Model-based clustering of time-evolving networks through temporal exponential-family random graph models.

作者信息

Lee Kevin H, Xue Lingzhou, Hunter David R

机构信息

Department of Statistics, Western Michigan University, Kalamazoo, MI 49008, USA.

Department of Statistics, The Pennsylvania State University, University Park, PA 16802, USA.

出版信息

J Multivar Anal. 2020 Jan;175. doi: 10.1016/j.jmva.2019.104540. Epub 2019 Sep 5.

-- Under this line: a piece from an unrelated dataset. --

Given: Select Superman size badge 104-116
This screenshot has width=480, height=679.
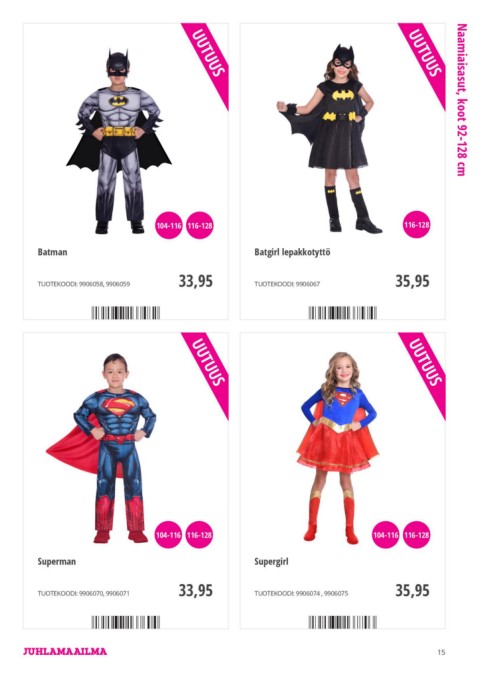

DOI:10.1016/j.jmva.2019.104540
PMID:32863458
原文链接:https://pmc.ncbi.nlm.nih.gov/articles/PMC7448400/
Abstract

Dynamic networks are a general language for describing time-evolving complex systems, and discrete time network models provide an emerging statistical technique for various applications. It is a fundamental research question to detect a set of nodes sharing similar connectivity patterns in time-evolving networks. Our work is primarily motivated by detecting groups based on interesting features of the time-evolving networks (e.g., stability). In this work, we propose a model-based clustering framework for time-evolving networks based on discrete time exponential-family random graph models, which simultaneously allows both modeling and detecting group structure. To choose the number of groups, we use the conditional likelihood to construct an effective model selection criterion. Furthermore, we propose an efficient variational expectation-maximization (EM) algorithm to find approximate maximum likelihood estimates of network parameters and mixing proportions. The power of our method is demonstrated in simulation studies and empirical applications to international trade networks and the collaboration networks of a large research university.

摘要

动态网络是描述随时间演变的复杂系统的通用语言,离散时间网络模型为各种应用提供了一种新兴的统计技术。在随时间演变的网络中检测出一组具有相似连通性模式的节点是一个基本的研究问题。我们的工作主要是基于检测随时间演变网络的有趣特征(例如稳定性)来进行分组。在这项工作中,我们基于离散时间指数族随机图模型为随时间演变的网络提出了一个基于模型的聚类框架,该框架同时允许对组结构进行建模和检测。为了选择组数,我们使用条件似然来构建一个有效的模型选择标准。此外,我们提出了一种高效的变分期望最大化(EM)算法来找到网络参数和混合比例的近似最大似然估计。我们方法的有效性在模拟研究以及对国际贸易网络和一所大型研究型大学的合作网络的实证应用中得到了证明。